> [Problems to work on]
[a] Reproduce word for word the part of the message on truncation_block_length from "Thank you for" up to and including "in incremental backups.".
[b] Answer these questions from the message on truncation_block_length:
(i) To what value did the writer first think about clamping truncation_block_length?
(ii) According to the writer, what does truncation_block_length determine?
(iii) How does the writer ask to be listed?

> [Excerpt]
Thank you for the explanation.

At first, I also thought about clamping truncation_block_length to RELSEG_SIZE. But I hesitated because I thought the reconstructed relation file couldn’t be larger than relative_limit.

After reading the reconstruction code and the comments on top of the discussed block of code (many times), I finally understood that truncation_block_length is the minimum length of the reconstructed file, not just a safety limit. It determines which blocks must be fetched from older backups. So a simple clamp could change how reconstruction works if some blocks are included in incremental backups.

I’ve tested the version with the limit enforced to RELSEG_SIZE, and it works correctly.

Also, I’ve attached a patch based on your guidance. The changes are effectively the same as your suggested approach, but I would be happy to be listed as a contributor.

> [Records supplied]
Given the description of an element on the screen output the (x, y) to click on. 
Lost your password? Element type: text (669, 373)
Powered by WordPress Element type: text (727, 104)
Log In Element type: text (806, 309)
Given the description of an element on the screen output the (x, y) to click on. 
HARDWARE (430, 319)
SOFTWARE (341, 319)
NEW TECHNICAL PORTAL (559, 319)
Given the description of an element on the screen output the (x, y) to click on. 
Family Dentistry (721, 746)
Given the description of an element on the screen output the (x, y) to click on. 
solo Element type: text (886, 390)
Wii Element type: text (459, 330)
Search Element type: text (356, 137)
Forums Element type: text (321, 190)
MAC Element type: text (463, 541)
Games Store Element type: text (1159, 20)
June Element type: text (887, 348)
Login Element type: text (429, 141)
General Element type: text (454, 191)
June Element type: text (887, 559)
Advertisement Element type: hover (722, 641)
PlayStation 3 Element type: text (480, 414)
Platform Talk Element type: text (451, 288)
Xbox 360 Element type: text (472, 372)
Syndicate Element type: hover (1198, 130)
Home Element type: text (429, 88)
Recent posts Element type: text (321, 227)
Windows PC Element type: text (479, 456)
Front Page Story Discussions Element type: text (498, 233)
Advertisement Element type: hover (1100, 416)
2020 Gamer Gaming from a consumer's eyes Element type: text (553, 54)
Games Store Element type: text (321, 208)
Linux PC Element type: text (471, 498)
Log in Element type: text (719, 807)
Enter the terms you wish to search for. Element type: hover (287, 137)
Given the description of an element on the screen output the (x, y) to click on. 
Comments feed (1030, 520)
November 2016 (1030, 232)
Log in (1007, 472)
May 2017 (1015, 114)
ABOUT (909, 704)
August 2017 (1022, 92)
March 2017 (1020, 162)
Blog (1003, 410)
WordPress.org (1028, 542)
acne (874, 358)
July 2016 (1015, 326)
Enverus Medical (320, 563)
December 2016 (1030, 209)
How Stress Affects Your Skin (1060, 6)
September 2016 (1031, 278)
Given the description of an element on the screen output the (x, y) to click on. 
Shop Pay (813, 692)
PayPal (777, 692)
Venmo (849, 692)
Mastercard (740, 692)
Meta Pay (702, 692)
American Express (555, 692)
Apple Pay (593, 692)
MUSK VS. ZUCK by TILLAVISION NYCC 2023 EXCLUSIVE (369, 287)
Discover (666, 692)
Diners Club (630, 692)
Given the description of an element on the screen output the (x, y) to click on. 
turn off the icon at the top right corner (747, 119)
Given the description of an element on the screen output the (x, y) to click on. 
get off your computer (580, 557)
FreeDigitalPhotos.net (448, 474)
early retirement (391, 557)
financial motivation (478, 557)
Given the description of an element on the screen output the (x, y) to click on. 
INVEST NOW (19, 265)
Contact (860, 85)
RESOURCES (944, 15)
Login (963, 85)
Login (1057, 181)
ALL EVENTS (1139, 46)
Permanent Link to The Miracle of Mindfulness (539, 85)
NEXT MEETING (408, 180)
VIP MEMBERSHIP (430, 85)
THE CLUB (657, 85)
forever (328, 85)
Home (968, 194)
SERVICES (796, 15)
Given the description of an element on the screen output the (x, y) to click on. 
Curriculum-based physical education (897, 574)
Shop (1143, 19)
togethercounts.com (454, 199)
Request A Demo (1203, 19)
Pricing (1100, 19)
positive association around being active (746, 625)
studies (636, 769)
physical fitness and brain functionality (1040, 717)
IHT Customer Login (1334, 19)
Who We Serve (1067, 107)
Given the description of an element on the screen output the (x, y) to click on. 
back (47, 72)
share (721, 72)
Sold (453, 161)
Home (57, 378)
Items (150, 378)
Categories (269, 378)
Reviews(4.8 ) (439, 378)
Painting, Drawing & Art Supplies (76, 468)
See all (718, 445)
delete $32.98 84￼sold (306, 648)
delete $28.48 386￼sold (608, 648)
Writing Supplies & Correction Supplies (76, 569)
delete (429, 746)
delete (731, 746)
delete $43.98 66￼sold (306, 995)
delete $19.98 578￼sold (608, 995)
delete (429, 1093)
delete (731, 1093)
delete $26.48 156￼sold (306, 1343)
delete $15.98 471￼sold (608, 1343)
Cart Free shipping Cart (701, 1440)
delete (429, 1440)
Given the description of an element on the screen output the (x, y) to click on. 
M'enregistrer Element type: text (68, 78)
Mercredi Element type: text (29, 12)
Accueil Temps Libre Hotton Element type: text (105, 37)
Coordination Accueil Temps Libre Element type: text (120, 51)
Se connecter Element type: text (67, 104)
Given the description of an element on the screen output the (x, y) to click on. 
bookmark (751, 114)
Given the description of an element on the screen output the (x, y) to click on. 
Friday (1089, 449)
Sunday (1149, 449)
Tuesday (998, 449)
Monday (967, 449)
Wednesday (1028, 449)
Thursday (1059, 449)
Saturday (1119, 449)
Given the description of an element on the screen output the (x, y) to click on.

> [Answers by task]
[a]
Thank you for the explanation.

At first, I also thought about clamping truncation_block_length to RELSEG_SIZE. But I hesitated because I thought the reconstructed relation file couldn’t be larger than relative_limit.

After reading the reconstruction code and the comments on top of the discussed block of code (many times), I finally understood that truncation_block_length is the minimum length of the reconstructed file, not just a safety limit. It determines which blocks must be fetched from older backups. So a simple clamp could change how reconstruction works if some blocks are included in incremental backups.

[b]
(i) RELSEG_SIZE
(ii) Which blocks must be fetched from older backups
(iii) As a contributor